Connection Strategies

Automatically connect events based on different criteria.

Temporal Connection

Connect events in chronological order:

let mut graph = NarrativeGraph::from_events(events);

// Connect A → B if A happens before B
graph.connect_temporal();

This creates a chain:

Event 1 ─temporal→ Event 2 ─temporal→ Event 3 ─temporal→ ...

How It Works

  • Events are sorted by timestamp
  • Each event connects to the next in sequence
  • Creates EdgeType::Temporal edges
  • Existing edges are not duplicated

Spatial Connection

Connect events that are geographically close:

// Connect events within 10km of each other
graph.connect_spatial(10.0);

// Closer threshold for dense areas
graph.connect_spatial(1.0);  // 1km

How It Works

  • Compares all pairs of events
  • Uses Haversine distance (great-circle)
  • Creates bidirectional EdgeType::Spatial edges
  • Edge weight = 1.0 - (distance / max_distance)
// Edge weight indicates proximity
// Weight 1.0 = same location
// Weight 0.5 = half the max distance apart
// Weight 0.0 = at max distance

Thematic Connection

Connect events that share tags:

graph.connect_thematic();

How It Works

  • Events sharing one or more tags are connected
  • Creates bidirectional EdgeType::Thematic edges
  • Edge weight = shared_tags / max_tags
// Example: Event A has tags ["news", "politics"]
//          Event B has tags ["politics", "election"]
// Shared: 1 tag, Max: 2 tags
// Weight: 0.5

Manual Connections

For relationships that can't be auto-detected:

use spatial_narrative::graph::{EdgeType, EdgeWeight};

// Get nodes
let cause = graph.get_node(&event1.id).unwrap();
let effect = graph.get_node(&event2.id).unwrap();

// Simple connection
graph.connect(cause, effect, EdgeType::Causal);

// With weight and label
let weight = EdgeWeight::with_weight(EdgeType::Reference, 0.9)

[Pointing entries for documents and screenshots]
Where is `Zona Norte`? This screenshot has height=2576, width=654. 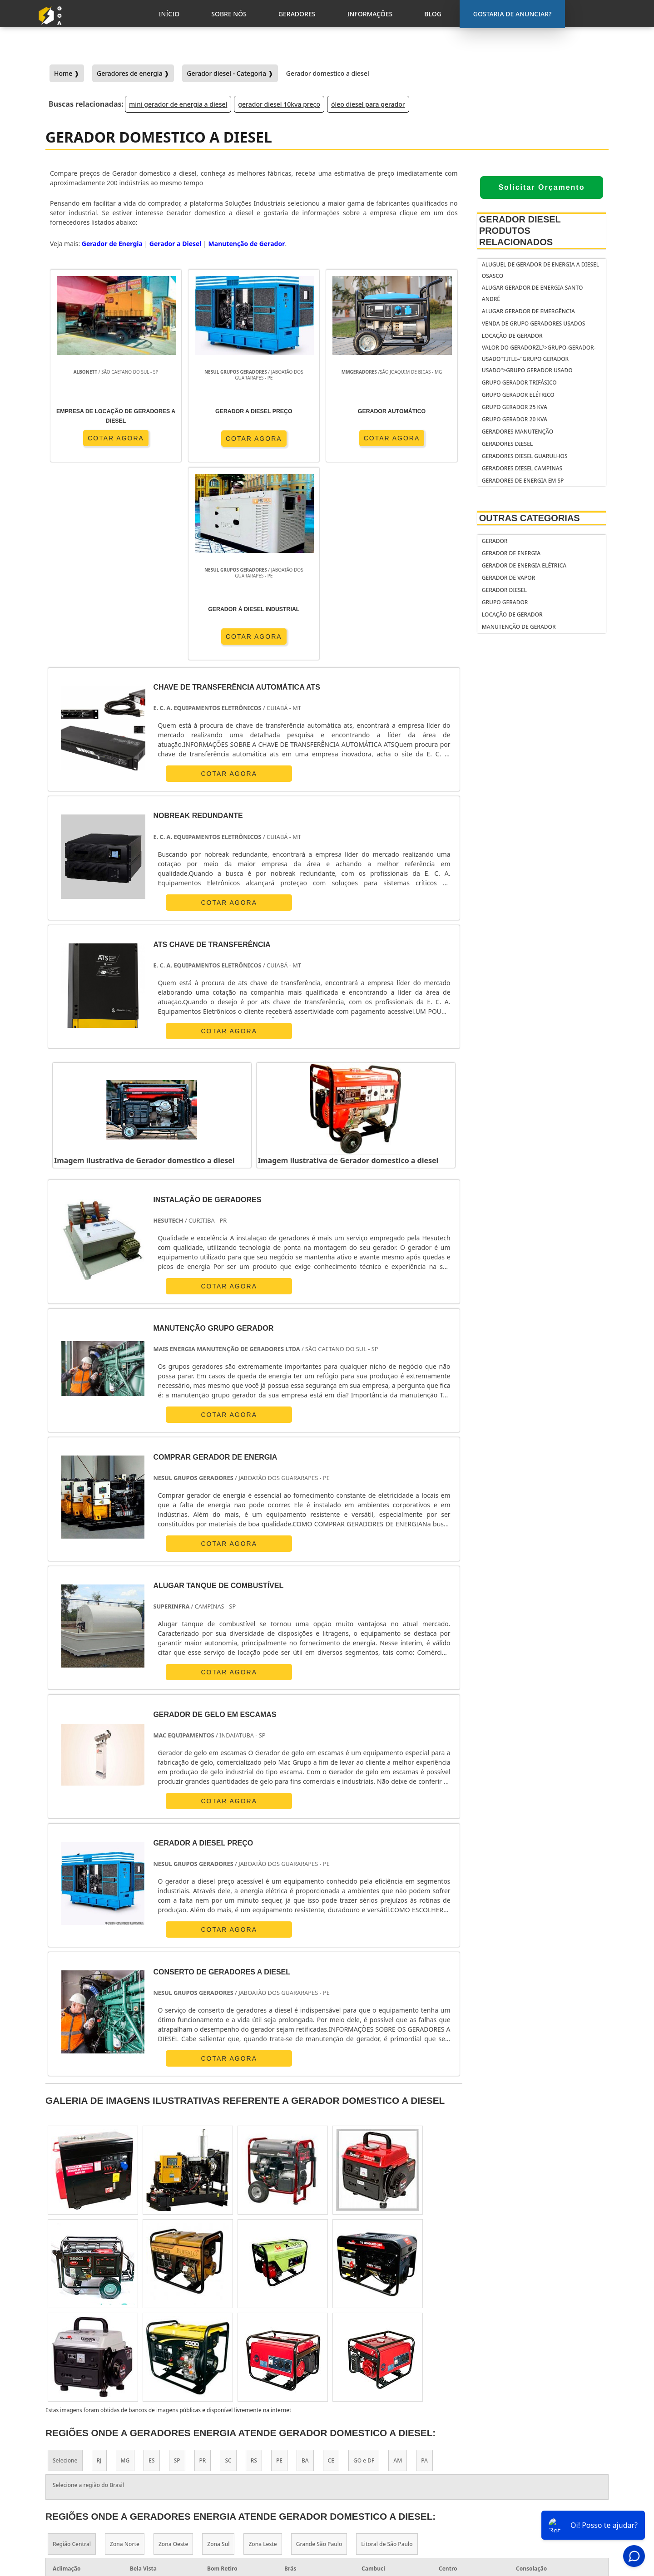 Zona Norte is located at coordinates (124, 2345).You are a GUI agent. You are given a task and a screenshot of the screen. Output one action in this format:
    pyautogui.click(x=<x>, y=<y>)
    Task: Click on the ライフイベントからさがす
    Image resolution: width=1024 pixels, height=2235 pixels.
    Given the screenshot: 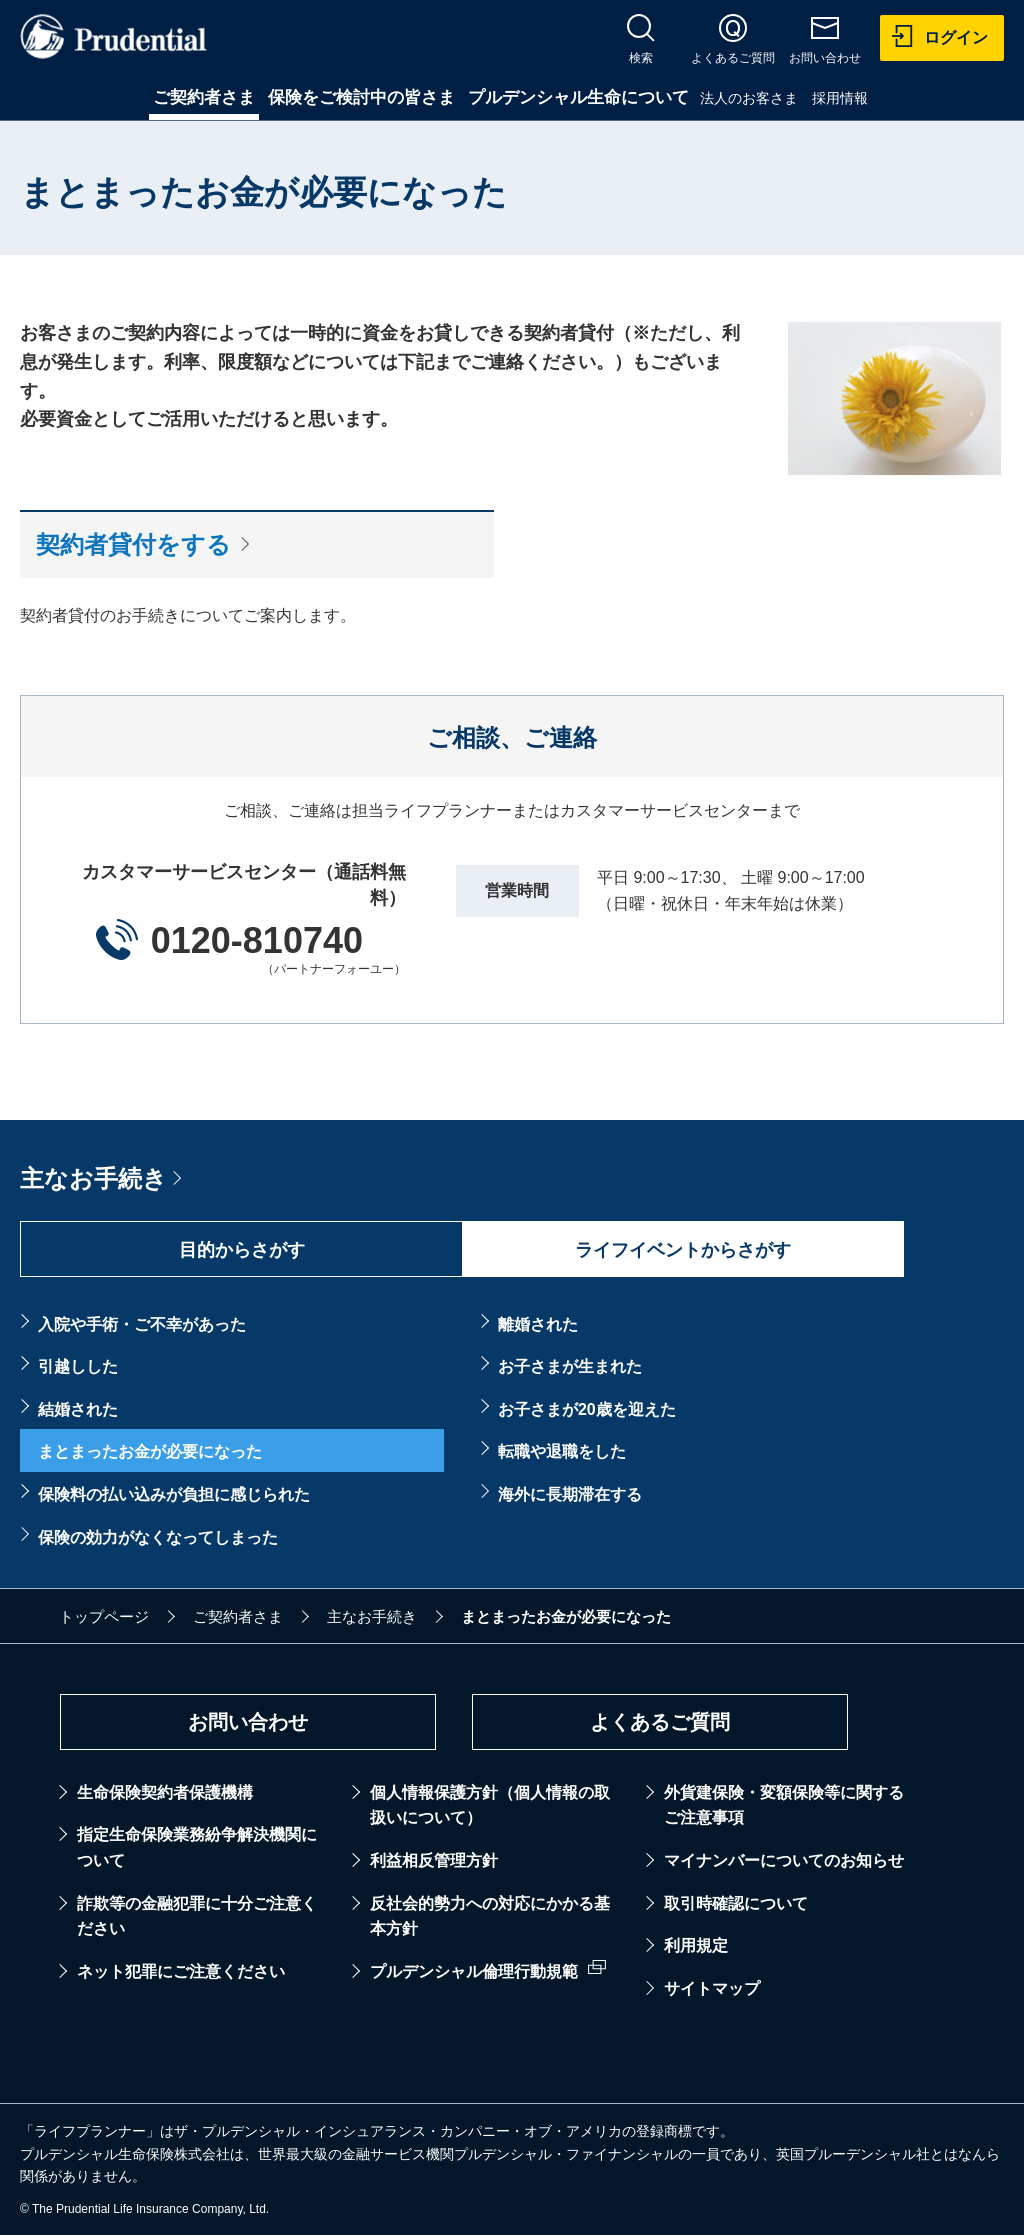 What is the action you would take?
    pyautogui.click(x=683, y=1250)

> What is expected
Take the connection strategies text further, starting from the point where it stops. The rows have nothing to do with the connection strategies text.

> Result of the exercise
    .with_label("cites");
graph.connect_weighted(cause, effect, weight);

Edge Types Reference

TypeAuto-ConnectDirectionWeight Meaning
Temporalconnect_temporal()UnidirectionalAlways 1.0
Spatialconnect_spatial(km)BidirectionalProximity
Thematicconnect_thematic()BidirectionalTag overlap
CausalManualUnidirectionalStrength
ReferenceManualUnidirectionalRelevance
CustomManualEitherUser-defined

Combining Strategies

Apply multiple connection strategies:

let mut graph = NarrativeGraph::from_events(events);

// Build a rich connection graph
graph.connect_temporal();      // Time sequence
graph.connect_spatial(5.0);    // 5km proximity
graph.connect_thematic();      // Shared topics

println!("Created {} connections", graph.edge_count());

// Analyze by type
let temporal = graph.edges_of_type(EdgeType::Temporal).len();
let spatial = graph.edges_of_type(EdgeType::Spatial).len();
let thematic = graph.edges_of_type(EdgeType::Thematic).len();

println!("  Temporal: {}", temporal);
println!("  Spatial: {}", spatial);
println!("  Thematic: {}", thematic);

Selective Connection

Connect only certain events:

// First, add all events
let mut graph = NarrativeGraph::from_events(events);

// Connect only important events temporally
let important: Vec<_> = graph.nodes()
    .filter(|(_, e)| e.has_tag("important"))
    .map(|(id, _)| id)
    .collect();

// Sort by time and connect
let mut sorted: Vec<_> = important.iter()
    .filter_map(|&id| graph.event(id).map(|e| (id, e.timestamp.clone())))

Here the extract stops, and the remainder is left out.